甲斐信枝さんが描く絵本のファンは多い。
2023年11月30日、93歳で亡くなった甲斐さんは、
その晩年の2016年には里山で植物や虫たちと向き合う姿がドキュメント番組になるなど、
「足元の小宇宙」を見つめる絵本作家として評価が高い。
じっと見つめることで、世界の真実が見えてくる。
そんな絵本作家だろう。
そんな甲斐さんが描いた『きゃべつばたけのぴょこり』は、2003年に発表され、
2017年に「幼児絵本ふしぎなたね」シリーズの一冊として絵本になった作品。
「ぴょこり」というのは、きゃべつの葉の裏についている不思議な形のもの。
アリだとかかめむしとかがたたくと、ぴょこりと動く、変なもの。
さあて、これは何だろう。
実は、そのヒントが絵本の最初にちゃんと描かれている。
「きゃべつばたけにちょうちょがたくさんいる。

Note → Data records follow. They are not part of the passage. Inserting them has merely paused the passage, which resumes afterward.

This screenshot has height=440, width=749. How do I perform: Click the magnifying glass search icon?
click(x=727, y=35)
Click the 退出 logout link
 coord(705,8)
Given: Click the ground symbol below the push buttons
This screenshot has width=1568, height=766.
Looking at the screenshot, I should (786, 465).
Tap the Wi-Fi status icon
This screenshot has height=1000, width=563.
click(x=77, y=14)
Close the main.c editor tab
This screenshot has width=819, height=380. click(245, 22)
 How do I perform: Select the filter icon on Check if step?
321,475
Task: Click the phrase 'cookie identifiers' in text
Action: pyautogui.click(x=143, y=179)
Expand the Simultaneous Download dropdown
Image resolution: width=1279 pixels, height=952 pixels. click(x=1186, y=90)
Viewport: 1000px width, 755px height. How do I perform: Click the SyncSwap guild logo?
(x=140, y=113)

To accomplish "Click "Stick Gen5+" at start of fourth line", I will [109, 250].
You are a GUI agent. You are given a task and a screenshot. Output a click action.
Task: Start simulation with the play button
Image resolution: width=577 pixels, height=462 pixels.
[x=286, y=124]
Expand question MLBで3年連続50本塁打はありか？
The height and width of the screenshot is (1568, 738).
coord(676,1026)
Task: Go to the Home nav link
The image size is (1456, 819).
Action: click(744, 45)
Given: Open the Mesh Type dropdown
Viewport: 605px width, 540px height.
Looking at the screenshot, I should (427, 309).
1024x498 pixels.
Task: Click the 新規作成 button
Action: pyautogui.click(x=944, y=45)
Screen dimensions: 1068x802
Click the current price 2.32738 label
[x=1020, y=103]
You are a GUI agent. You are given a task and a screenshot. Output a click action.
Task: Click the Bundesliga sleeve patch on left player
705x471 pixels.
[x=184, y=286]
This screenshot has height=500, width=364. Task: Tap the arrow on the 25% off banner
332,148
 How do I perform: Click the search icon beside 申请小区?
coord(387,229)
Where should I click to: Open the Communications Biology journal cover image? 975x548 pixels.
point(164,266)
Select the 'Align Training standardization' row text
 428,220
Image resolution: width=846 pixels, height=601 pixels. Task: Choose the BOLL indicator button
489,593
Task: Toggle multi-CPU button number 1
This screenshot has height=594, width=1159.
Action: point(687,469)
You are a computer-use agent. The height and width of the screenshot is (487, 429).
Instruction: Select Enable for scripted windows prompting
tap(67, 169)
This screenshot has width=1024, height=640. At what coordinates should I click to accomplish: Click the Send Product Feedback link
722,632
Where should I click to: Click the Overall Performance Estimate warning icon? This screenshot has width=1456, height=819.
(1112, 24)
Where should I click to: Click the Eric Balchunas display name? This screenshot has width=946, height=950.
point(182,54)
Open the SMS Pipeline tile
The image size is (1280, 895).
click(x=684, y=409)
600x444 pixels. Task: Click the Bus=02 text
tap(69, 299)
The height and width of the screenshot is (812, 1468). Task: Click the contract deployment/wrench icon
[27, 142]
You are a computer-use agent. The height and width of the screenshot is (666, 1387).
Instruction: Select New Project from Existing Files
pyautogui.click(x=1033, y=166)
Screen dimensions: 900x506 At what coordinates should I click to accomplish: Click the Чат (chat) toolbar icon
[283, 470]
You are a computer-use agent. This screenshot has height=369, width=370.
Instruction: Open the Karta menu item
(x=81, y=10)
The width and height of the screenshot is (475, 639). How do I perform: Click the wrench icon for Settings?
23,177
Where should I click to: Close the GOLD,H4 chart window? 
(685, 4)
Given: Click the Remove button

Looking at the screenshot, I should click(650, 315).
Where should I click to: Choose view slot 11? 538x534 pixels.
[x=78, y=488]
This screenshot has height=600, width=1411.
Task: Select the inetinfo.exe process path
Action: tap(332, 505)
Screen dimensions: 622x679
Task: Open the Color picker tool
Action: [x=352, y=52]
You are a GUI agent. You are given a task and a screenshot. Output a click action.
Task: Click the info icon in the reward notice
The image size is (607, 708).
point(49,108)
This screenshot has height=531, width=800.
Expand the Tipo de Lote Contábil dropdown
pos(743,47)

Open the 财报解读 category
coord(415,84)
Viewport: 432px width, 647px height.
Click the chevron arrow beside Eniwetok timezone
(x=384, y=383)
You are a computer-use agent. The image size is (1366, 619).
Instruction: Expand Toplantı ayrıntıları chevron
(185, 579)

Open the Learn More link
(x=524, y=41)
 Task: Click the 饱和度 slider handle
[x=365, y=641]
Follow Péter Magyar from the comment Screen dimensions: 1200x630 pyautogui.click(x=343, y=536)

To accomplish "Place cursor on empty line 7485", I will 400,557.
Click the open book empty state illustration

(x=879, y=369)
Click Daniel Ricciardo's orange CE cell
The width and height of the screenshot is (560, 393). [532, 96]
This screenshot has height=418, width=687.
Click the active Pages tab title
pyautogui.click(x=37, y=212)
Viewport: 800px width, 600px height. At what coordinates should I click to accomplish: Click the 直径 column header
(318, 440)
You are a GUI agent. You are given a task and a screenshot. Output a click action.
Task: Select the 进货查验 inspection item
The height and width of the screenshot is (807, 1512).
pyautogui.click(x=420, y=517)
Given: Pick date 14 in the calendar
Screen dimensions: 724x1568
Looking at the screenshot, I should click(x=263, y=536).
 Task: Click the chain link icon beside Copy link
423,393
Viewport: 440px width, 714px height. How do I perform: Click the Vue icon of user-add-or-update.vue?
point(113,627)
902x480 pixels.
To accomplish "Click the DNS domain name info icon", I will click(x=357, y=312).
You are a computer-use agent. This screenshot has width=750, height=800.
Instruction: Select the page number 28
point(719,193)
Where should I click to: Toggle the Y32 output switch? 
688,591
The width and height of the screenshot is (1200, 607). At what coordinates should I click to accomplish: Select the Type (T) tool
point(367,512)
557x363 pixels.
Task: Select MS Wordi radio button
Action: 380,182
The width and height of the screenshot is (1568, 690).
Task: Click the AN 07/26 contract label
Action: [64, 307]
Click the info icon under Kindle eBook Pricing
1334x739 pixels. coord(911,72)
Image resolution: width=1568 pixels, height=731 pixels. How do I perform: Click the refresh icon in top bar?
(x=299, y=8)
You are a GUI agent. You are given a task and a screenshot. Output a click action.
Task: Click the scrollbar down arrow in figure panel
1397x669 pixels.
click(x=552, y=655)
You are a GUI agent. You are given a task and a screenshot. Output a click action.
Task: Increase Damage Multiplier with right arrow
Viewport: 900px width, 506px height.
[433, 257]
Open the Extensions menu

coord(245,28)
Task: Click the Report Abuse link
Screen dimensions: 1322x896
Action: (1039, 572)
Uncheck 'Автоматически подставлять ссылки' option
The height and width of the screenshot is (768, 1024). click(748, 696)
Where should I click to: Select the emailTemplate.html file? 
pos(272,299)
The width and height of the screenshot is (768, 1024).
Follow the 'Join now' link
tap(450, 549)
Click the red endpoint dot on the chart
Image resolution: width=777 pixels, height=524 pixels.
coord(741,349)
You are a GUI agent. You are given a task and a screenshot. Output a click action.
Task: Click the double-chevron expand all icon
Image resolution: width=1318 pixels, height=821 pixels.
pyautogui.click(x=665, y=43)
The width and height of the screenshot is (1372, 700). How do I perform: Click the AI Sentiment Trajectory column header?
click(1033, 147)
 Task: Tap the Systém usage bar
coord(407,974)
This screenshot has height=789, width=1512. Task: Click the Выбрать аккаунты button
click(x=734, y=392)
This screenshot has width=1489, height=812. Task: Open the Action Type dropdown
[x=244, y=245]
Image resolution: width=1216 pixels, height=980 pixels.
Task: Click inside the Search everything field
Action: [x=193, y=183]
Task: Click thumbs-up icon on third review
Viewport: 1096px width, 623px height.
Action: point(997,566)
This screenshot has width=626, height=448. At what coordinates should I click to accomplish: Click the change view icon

」
そう、ぴょこりはちょうちょのさなぎ。
甲斐さんはさなぎからちょうちょが羽化するさまもちゃんと描いていて、
羽化したてのちょうちょがそれでもなかなか飛び立たないことも描いている。
おそらく実際その様子を観察しないと描けない世界だ。
子どもたちは甲斐さんの絵本から、土の匂いとか虫たちのささやきとかを体験できるはず。
私たちの世界はそんな生き生きとしたものたちと共にある。